L’étude d’ensemble comme les explications, avec les illustrations et les extraits vidéo proposés ont montré la façon dont le rire associe étroitement le spectacle et le texte créé par Molière, avec son intrigue et le caractère de ses personnages.
Spectacle et mise en scène
Jacques Callot (1592-1635) : Le zanni ou Scapin, vers 1618. Eau forte rehaussée de burin. Musée de Strasbourg
Notre étude nous a amené à mesurer l’importance du spectacle, puisque, dès l’antiquité, participent à la pièce des décors, des accessoires, des « machines », et que les personnages sur le papier sont incarnés par des acteurs, des êtres de chair, masqués, grimés, costumés… Molière suit parfaitement cette tradition, ici par emprunt de l’intrigue au Phormion de Térence, mais il l’enrichit par les apports de la commedia dell’arte et des farces, médiévales.
À la seconde, il emprunte des scènes où le comique , notamment de gestes, se donne libre cours, par exemple celle de la bastonnade infligée par Scapin à Géronte, reprise de Tabarin (1584-1633), célèbre farceur de son temps qui s’est fait connaître sur les tréteaux de la place Dauphine.
À la première, il doit des personnages, les « zanni », celui qui est rusé, comme Scapin, et le plus balourd, comme Silvestre. Le masque qu’ils portent, dans le théâtre italien, devient ainsi un "masque" psychologie, l’art du mensonge et l’habileté de la feinte.

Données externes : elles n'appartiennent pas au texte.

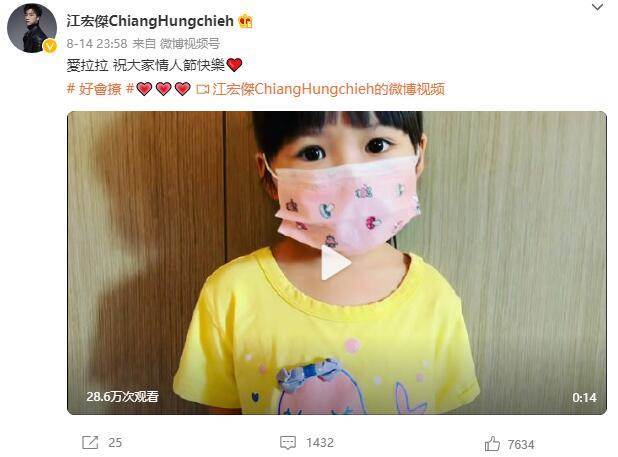Click the yellow verified badge on avatar
618x457 pixels.
[50, 46]
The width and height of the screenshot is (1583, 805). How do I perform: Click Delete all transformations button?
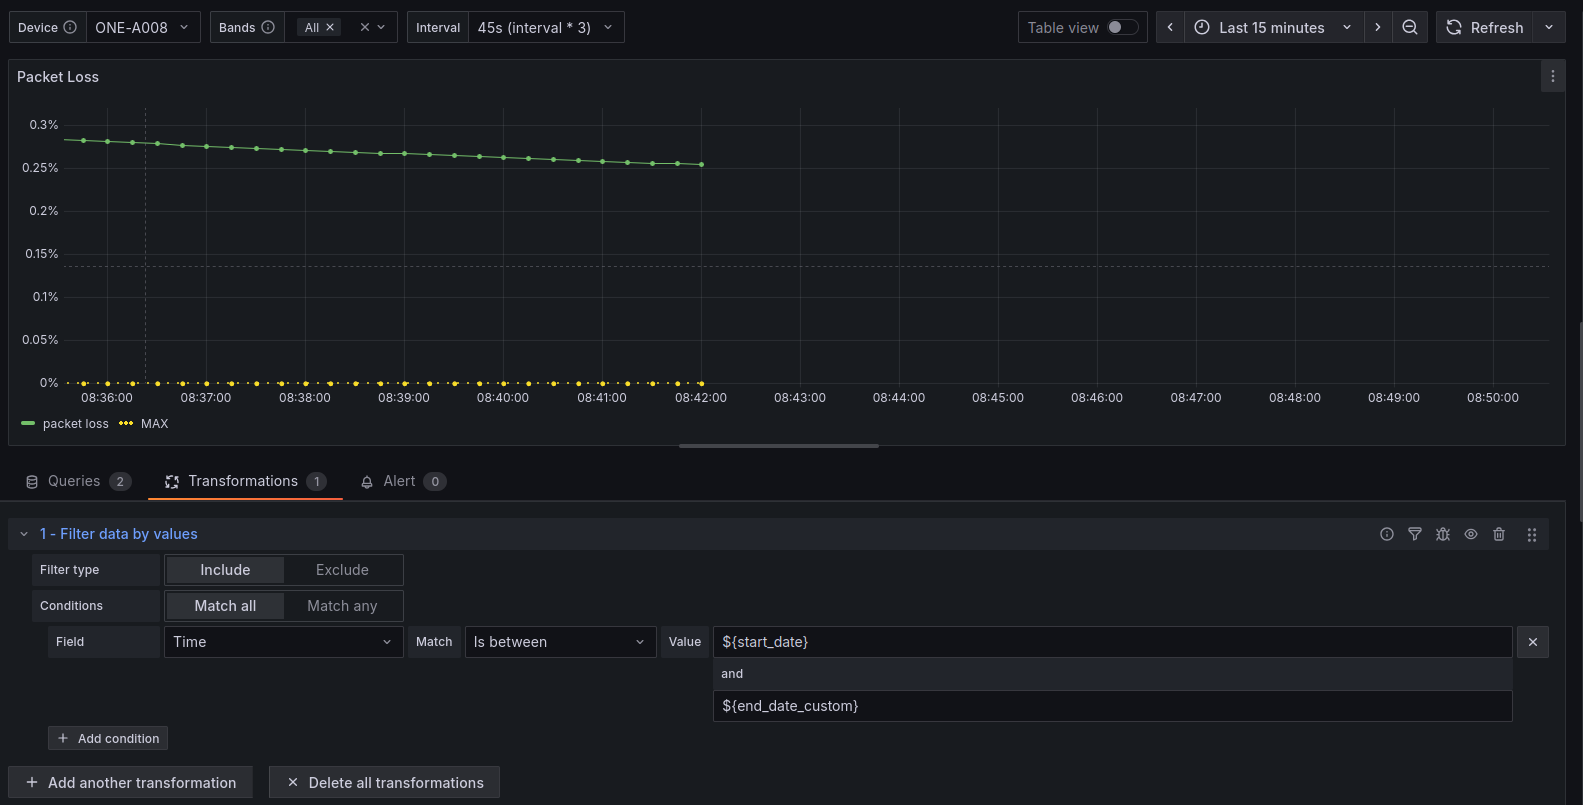click(x=385, y=782)
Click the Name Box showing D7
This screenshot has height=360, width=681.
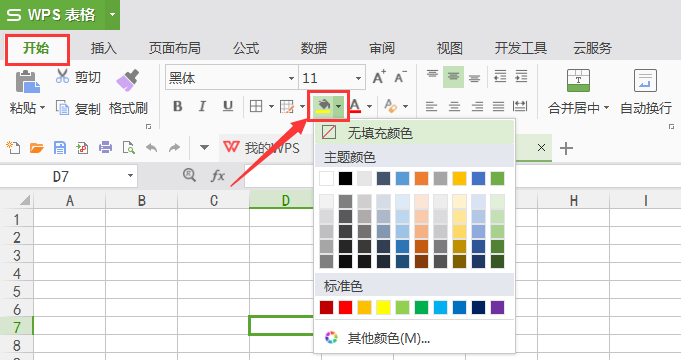tap(69, 176)
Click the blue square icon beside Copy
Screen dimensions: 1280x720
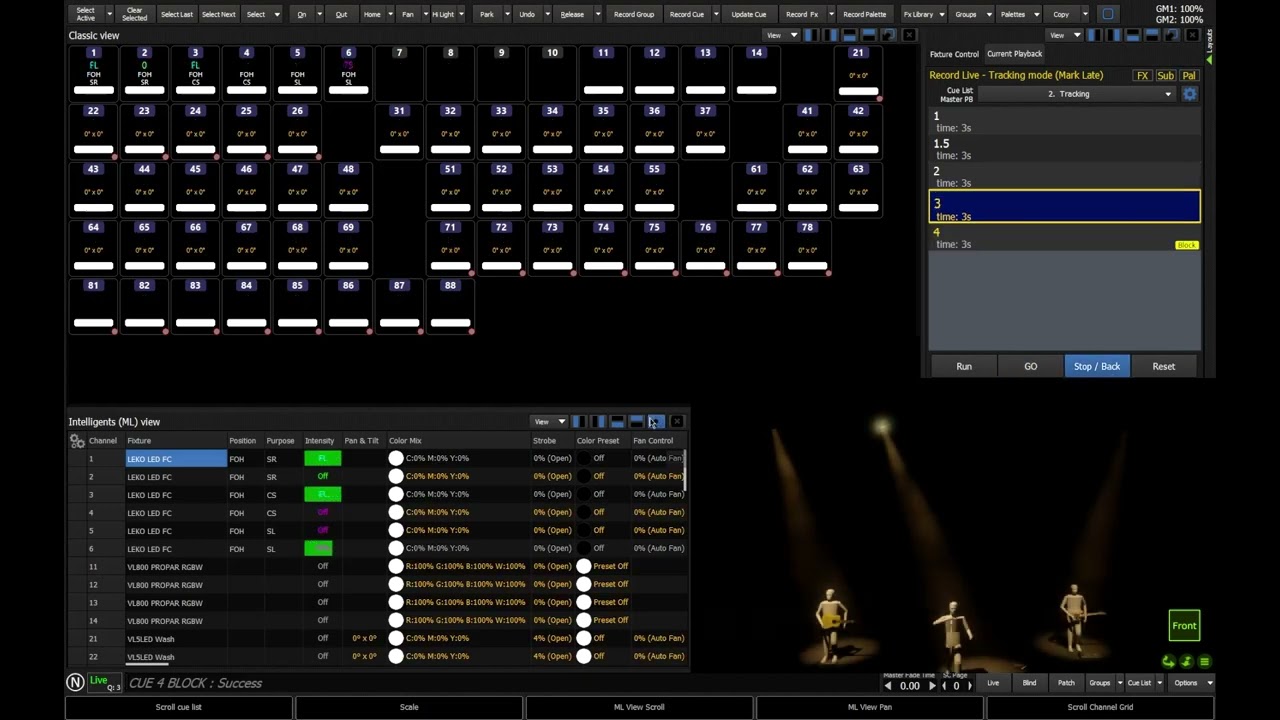tap(1107, 14)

Théâtre de Tabarin sur la place Dauphine à Paris au 17e siècle, 1850. Gravure. Coll. particulière
Au XVIIème siècle, le métier de metteur en scène n’existe pas, c’est Molière qui dirige ses acteurs, et lui-même joue le rôle de Scapin. Quand ce métier se développe, au cours du XIXème siècle, le metteur en scène gagne en puissance et peut apporter une tonalité nouvelle à la pièce, par exemple par son choix de décor pour emporter le spectateur dans le port de Naples, comme le fait Denys Podalydès, ou en modernisant les costumes pour rapprocher l’action de notre époque, choix de Pierre Fox.
Pour analyser une mise en scène
Le rôle du public
À cela s’ajoute le destinataire de la "comédie", bien différent quand il s’agit d’un lecteur ou du public d’un "spectacle". C’est à lui, notamment, que s’adressent le monologue et l’aparté, indiqués par les didascalies. Parfois, il est même davantage impliqué, par une interpellation directe, voire invités à monter sur scène. Or, Le rire étant contagieux, il jaillit plus spontanément dans une salle que dans la solitude d’une chambre, où le lecteur ne dispose que des didascalies, peu nombreuses chez Molière, et de son imagination pour visualiser déplacements, gestuelle et mimiques... D'ailleurs, lors d'un spectacle, les acteurs ne parlent-ils pas aussi de "bon" ou de "mauvais" public ?
Ainsi, pour répondre à la problématique, nous constatons que la relation entre la comédie et sa mise en scène est complexe, qu’il ne s’agit pas d’un simple ajout apporté par le "spectacle" à l’œuvre de l’auteur, mais, en réalité, d'une re-création, dépendant des choix du metteur en scène, des conditions de la représentation et même de la nature et de l’implication du public.